Donc, le consensus des recherches scientifiques semble être que 60-80 pourcent de QI est dû à la contribution génétique.
Voici un exemple d'une telle étude, menée par Thomas Bouchard de l'Université de Minnesota dans les années 1979+, cité par Matt Ridley dans son livre "Genome". (Je n'ai qu'une traduction tchèque dont je traduirai hâtivement en français ici.) Ils ont étudié la corrélation entre les tests de QI parmi les dizaines de milliers des hommes/femmes majoritairement blanches et de la classe moyenne, et ont trouvé ceci: [0% = pas de corrélation/pas de liaison, 100% = corrélation parfaite/identité totale]
même personne testé deux fois ........... 87% jumeaux monozygotes élevés ensemble ..... 86% jumeaux monozygotes élevés séparément.... 76% jumeaux hétérozygotes élevés ensemble ... 55% frères/soeurs biologiques ............... 47% parents et enfants vivant ensemble ...... 40% parents et enfants vivant séparément..... 31% enfants adoptés vivant ensemble ......... 0% gens pas relatifs vivant séparément ..... 0%
On voit ici plusieurs choses intéressantes. (1) Tout d'abord, les résultats des jumeaux monozygotes vivant au sein d'une même famille sont pratiquement indissociables des résultats d'une même personne répétant le test plusieurs fois. (2) Même si les jumeaux vivent séparément, la corrélation est encore très grande, signalant que la famille ne joue pas un facteur décisif ici. Ce résultat lui-même est très dûr voire impossible à interpréter par les gens qui ne croient qu'à la thèse de l'influence par environnement seul, sans évoquer l'influence de la hérédité. Notons que les corrélations dans le comportement des jumeaux monozygotes ne s'arrêtent pas au QI, mais vont à des telles traits de personnalités comme les opinions sur l'apartheid, sur les mères qui travaillent, le choix de carrière, les loisirs, la façon d'aller se baigner, etc, comme les cite Steven Pinker dans son "How the Mind Works". Mais je ne voudrais pas trop m'arrêter sur ce sujet aujourd'hui, car les chiffres parlent d'eux-mêmes. (3) Si on regarde les résultats d'enfants adoptés, on peut même conclure que "la vie dans la même famille n'a aucune influence sur le QI"! (4) Les résultats plus élevés pour jumeaux hétérozygotes par rapport aux frères/soeurs biologique suggèrent aussi une forte importance de la vie prénatale dans l'utérus.

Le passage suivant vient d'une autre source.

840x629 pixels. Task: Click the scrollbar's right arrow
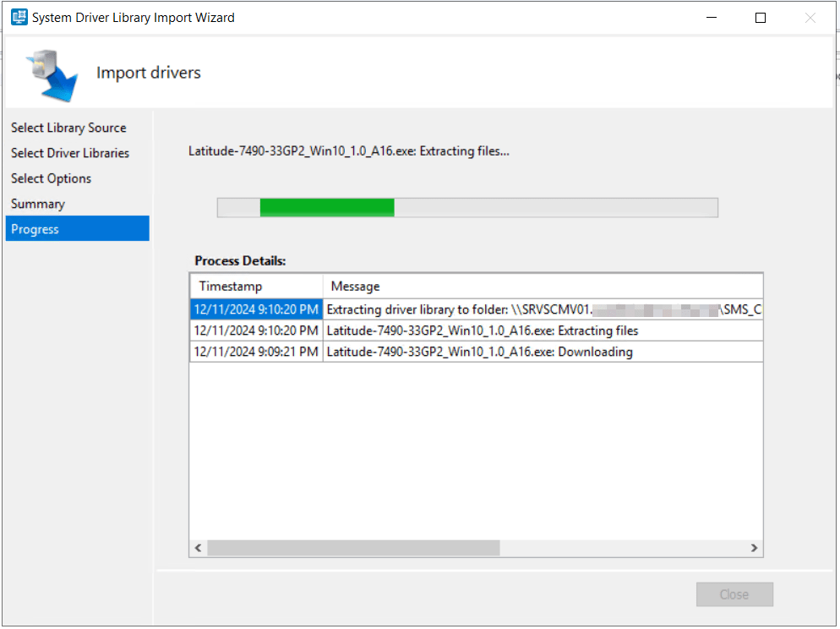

En bref et en gros, les conclusions ont été les suivantes:
- ~50% de QI est héréditaire;
- moins de 20% de QI vient de la vie de famille;
- le reste vient de la vie prénatale, de l'école, des copains, etc.
(Note importante: il ne faut pas oublier que les personnes testées ici ont été issues à peu près du même environnement: classe moyenne, race blanche. "Quand une recherche sur les adoptions des enfants d'une autre race a été faite, une corrélation faible a été détectée entre le QI des parents et le QI des enfants adoptés, grande de 19%". Les autres auteurs précisent encore davantage. Je reviendrai là-dessous vers la fin.)

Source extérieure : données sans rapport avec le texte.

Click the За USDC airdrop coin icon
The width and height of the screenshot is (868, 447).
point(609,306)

Mais il y a plus. La corrélation grandit avec l'âge des enfants, et non pas diminue. Ceci va a l'encontre des idées populaires, car avec le temps, malgré les études et l'expérience de la vie, la prépondérance de l'hérédité croît et non pas décroît (enfants 45%, jeunes hommes 75%). Ceci démontre que l'influence des gènes ne "s'arrête pas" avec la naissance et que l'influence des autres personnes sur nous-même diminue avec le temps. Plus on grandit, plus on choisi notre environnement par adaptation avec nos facultés innées, plutôt que d'adapter nos facultés innées à l'environnement où on est mis. On peut considérer ceci comme une sorte de freinage génétique d'urgence qui nous protège contre les influences éventuelles de l'environnement hostile tels que les tuteurs trop possessifs ou l'état totalitaire trop laveur-cerveau etc.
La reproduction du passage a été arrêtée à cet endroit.